Once successfully through the extranjeros queue, I met Barbara and her step father, who had kindly offered to drive me back. After a swift visit to see her mother and two dogs, we came to her own charmingly ramshackle and arty home. With its draughty stained-glass windows, decorative television, wild garden and fluorescent pink fridge (that she confessed had been painted in the throes of heartbreak). Complete with the obligatory frenzied dog and contrasting lay docile cat, it provided the perfect introduction to Argentinian life.

I wanted to explore La Plata and Barbara had to work, so we agreed on a meeting place for that evening. In La Plata, nobody gives their address. The area was planned as a diamond shape before it was built so locals simply describe where to go. Once I had that figured out, I was soon bumping along cobbled streets on the back of Barbara’s motorbike past rundown houses, dogs and shouted Spanish conversations. I had never before been on a motorbike and wondered whether this was strictly covered by my insurance. It was definitely the stylish way to travel, however.
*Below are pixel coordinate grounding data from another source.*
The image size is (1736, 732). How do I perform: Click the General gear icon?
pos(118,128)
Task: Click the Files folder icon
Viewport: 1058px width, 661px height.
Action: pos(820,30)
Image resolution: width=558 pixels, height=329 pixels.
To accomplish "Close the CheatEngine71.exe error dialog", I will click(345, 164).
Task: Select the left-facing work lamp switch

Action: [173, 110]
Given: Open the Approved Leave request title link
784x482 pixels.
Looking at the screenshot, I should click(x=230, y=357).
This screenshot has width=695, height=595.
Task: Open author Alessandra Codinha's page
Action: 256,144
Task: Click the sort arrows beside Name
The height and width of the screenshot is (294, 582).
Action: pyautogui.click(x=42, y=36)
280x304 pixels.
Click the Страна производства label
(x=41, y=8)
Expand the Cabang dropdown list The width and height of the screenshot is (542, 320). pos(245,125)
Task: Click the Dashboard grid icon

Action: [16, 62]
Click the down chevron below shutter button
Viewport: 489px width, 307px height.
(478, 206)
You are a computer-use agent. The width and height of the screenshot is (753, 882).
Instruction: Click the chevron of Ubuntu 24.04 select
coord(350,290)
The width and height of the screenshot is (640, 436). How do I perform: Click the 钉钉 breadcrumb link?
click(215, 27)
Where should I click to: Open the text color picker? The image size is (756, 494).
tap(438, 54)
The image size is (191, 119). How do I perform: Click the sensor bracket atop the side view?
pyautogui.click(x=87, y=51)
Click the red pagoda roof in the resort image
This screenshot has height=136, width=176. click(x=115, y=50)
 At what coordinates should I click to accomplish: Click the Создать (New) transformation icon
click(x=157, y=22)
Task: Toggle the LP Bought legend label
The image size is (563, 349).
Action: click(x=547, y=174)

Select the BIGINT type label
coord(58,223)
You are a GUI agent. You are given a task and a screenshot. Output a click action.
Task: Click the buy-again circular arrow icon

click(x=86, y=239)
I enjoyed exploring La Plata and especially the cathedral, although attempting to buy food in the tiny supermerkado in Berisso was a challenge. La Plata is a university town and full of arty young students and political graffiti slogans such as ‘no queremos mas capitalismo’. That has only sprung up in the last five years or so, according to Barbara. I can imagine that before that, it would have been a very pretty town with its orange tree lined avenues and squares.

The advantage of staying with locals is that it is easier to gain a real insight into the culture of the city. Barbara played me South American music, let me drink tap water and explained the differences between Argentinian and Spanish pronunciations. I was told off for moving ruining her mate, the national caffeinated infusion of Argentina. Apparently, it is bad luck to move the bombilla, or metal straw, in the guampa gourd as if it were a spoon! I was also invited to take part in a circle of feminine energy at her friend’s house.

In order to get there, I had to take several buses across town. Barbara had joked that I was like Bambi in the middle of the forest, and I certainly felt that way attempting to catch rattling, speeding buses with what I’m increasingly realising is a flimsy grasp of Spanish. I did easily find the street but struggled to locate Barbara’s tatoo shop. I walked around and asked for directions at a shop (which turned out to be two doors away) to no avail. And so, eventually, I ended up sitting in the ice cream parlour, eating a lemon ice cream to avoid the enclosing panic.

I had just decided that I would have to ask all the shopkeepers for directions and, if that failed, search for an open Internet cafe, when the staff of the ice cream parlour took pity on me and gave me the code to the wifi. By talking to them, I learned that they were friends of Barbara’s colleague and was able to get directions to the shop. I was so intensely relieved at this fortunate serendipity that I think I agreed to go dancing with them and went on to greatly enjoy the feminine circle.

The idea of the circle was to listen to and support each other in the attempt to encourage each other to make their dreams come true. Despite the presence of foreign strangers, everybody was incredibly welcoming and emotionally forthcoming in the circle. It seems fitting that as I attempt to realise mi sueno dificil of travel, I discover many others doing the same.